First thing that came to my mind is to prevent the program from having to go through the entire word both ways since we are just checking for a palindrome. Then I realized that the loop can be broken as soon as the first and the last character doesn't match.
I then implemented them in a class so I can just call a word and get back true or false.
This is how the program stands as of now:
class my_str(str):
def is_palindrome(self):
a_string = self.lower()
length = len(self)
for i in range(length/2):
if a_string[i] != a_string[-(i+1)]:
return False
return True
this = my_str(raw_input("Enter a string: "))
print this.is_palindrome()
Are there any other improvements that I can make to make it more efficient?

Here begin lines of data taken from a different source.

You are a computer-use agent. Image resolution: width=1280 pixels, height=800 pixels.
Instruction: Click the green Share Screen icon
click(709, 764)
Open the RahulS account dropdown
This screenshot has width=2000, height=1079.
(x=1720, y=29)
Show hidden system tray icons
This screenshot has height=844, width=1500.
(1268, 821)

I think the best way to improvise write a palindrome checking function in Python is as follows:
def is_palindrome(s):
return s == s[::-1]
(Add the lower() call as required.)
What about something way simpler? Why are you creating a class instead of a simple method?
>>> is_palindrome = lambda x: x.lower() == x.lower()[::-1]
>>> is_palindrome("ciao")
False
>>> is_palindrome("otto")
True
While other answers have been given talking about how best to approach the palindrome problem in Python, Let's look at what you are doing.
You are looping through the string by using indices. While this works, it's not very Pythonic. Python for loops are designed to loop over the objects you want, not simply over numbers, as in other languages. This allows you to cut out a layer of indirection and make your code clearer and simpler.
So how can we do this in your case? Well, what you want to do is loop over the characters in one direction, and in the other direction - at the same time. We can do this nicely using the zip() and reversed() builtins. reversed() allows us to get the characters in the reversed direction, while zip() allows us to iterate over two iterators at once.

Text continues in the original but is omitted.